====== Text provided

As an artist, Molodkin is known for working with extremely charged materials. He works with oil, as we saw in Franko B’s group show, and also with blood (as we would come to see), but in Fallout Pattern information itself was the currency. The work explored how the very act of accessing information is an overtly political one by virtue of its opposite – the sociological exclusion from it. While it operated from a less visceral material base than that of blood or oil, it visibly touched off Molodkin’s deep-rooted concern with power as it manifests in language, and did so without the added complexity those more charged materials carry, materials that are for him particularly loaded.

============

Action item » According to the passage on Molodkin, what served as the currency in Fallout Pattern? The lines are separate material, unrelated to the passage on Molodkin.

====== Records supplied

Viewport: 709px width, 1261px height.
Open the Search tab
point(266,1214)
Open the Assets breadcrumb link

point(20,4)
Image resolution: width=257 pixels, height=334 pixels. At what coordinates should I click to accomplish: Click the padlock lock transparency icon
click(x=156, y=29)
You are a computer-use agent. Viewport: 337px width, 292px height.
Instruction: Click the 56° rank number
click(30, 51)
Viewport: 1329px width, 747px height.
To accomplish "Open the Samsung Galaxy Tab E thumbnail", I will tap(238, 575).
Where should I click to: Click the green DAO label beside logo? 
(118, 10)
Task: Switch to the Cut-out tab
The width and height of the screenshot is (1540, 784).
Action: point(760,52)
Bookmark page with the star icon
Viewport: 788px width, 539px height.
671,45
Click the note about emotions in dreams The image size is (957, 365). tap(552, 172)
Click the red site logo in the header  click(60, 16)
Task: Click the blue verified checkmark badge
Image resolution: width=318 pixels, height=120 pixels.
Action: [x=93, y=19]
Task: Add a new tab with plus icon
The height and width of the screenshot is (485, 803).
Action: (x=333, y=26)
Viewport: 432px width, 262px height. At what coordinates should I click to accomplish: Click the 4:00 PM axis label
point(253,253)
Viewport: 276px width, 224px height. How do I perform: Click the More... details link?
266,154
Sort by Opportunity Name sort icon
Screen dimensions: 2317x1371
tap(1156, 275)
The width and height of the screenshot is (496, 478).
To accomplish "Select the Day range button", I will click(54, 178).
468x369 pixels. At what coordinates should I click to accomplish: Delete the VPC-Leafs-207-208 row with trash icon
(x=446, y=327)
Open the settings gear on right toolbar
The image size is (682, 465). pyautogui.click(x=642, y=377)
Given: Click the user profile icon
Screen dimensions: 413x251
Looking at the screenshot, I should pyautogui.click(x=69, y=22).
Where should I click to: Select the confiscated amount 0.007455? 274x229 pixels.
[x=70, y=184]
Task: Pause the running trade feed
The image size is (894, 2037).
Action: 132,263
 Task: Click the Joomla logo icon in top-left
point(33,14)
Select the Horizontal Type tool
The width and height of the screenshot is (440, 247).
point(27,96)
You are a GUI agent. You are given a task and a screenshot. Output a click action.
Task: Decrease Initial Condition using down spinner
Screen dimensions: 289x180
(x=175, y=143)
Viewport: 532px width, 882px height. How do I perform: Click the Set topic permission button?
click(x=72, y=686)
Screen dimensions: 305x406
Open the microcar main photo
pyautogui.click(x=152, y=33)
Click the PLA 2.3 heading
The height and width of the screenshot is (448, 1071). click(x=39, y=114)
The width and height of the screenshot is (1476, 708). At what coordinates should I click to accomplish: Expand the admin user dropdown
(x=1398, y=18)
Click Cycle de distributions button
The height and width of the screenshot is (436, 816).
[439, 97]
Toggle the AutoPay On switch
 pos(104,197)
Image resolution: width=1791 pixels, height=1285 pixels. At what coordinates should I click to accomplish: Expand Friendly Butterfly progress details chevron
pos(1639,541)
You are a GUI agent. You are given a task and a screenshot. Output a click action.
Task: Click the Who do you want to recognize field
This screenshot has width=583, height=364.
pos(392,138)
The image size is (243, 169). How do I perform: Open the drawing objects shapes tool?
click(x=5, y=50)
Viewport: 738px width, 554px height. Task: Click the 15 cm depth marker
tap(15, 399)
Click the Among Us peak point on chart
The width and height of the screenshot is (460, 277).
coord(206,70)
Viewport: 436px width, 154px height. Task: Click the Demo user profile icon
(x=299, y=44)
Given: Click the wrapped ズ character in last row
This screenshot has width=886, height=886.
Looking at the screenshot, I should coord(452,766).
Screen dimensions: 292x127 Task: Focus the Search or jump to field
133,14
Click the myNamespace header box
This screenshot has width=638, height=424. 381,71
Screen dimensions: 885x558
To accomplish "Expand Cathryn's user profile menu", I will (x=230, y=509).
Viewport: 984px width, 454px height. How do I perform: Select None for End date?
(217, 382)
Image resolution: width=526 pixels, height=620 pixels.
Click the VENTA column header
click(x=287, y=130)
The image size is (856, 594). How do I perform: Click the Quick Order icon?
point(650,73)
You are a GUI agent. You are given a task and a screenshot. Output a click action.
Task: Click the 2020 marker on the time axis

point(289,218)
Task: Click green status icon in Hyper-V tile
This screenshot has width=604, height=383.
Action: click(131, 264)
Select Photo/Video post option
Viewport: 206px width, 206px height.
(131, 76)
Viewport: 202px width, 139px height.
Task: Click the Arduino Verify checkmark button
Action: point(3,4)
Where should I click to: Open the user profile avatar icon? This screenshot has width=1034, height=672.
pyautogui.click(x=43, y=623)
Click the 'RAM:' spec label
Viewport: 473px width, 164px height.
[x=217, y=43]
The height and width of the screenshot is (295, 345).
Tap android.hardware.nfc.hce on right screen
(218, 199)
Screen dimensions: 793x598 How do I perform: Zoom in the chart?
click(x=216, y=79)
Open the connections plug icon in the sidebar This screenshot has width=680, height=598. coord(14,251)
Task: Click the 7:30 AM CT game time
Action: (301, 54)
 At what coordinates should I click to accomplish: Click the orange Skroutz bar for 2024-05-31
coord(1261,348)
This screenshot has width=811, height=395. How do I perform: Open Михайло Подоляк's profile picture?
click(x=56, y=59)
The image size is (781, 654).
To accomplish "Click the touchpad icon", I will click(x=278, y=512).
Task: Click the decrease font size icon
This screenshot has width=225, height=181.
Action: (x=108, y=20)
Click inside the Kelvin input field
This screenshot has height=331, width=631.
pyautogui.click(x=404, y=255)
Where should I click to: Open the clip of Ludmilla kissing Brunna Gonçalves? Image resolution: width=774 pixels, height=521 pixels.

============

Task solution » Information itself served as the currency.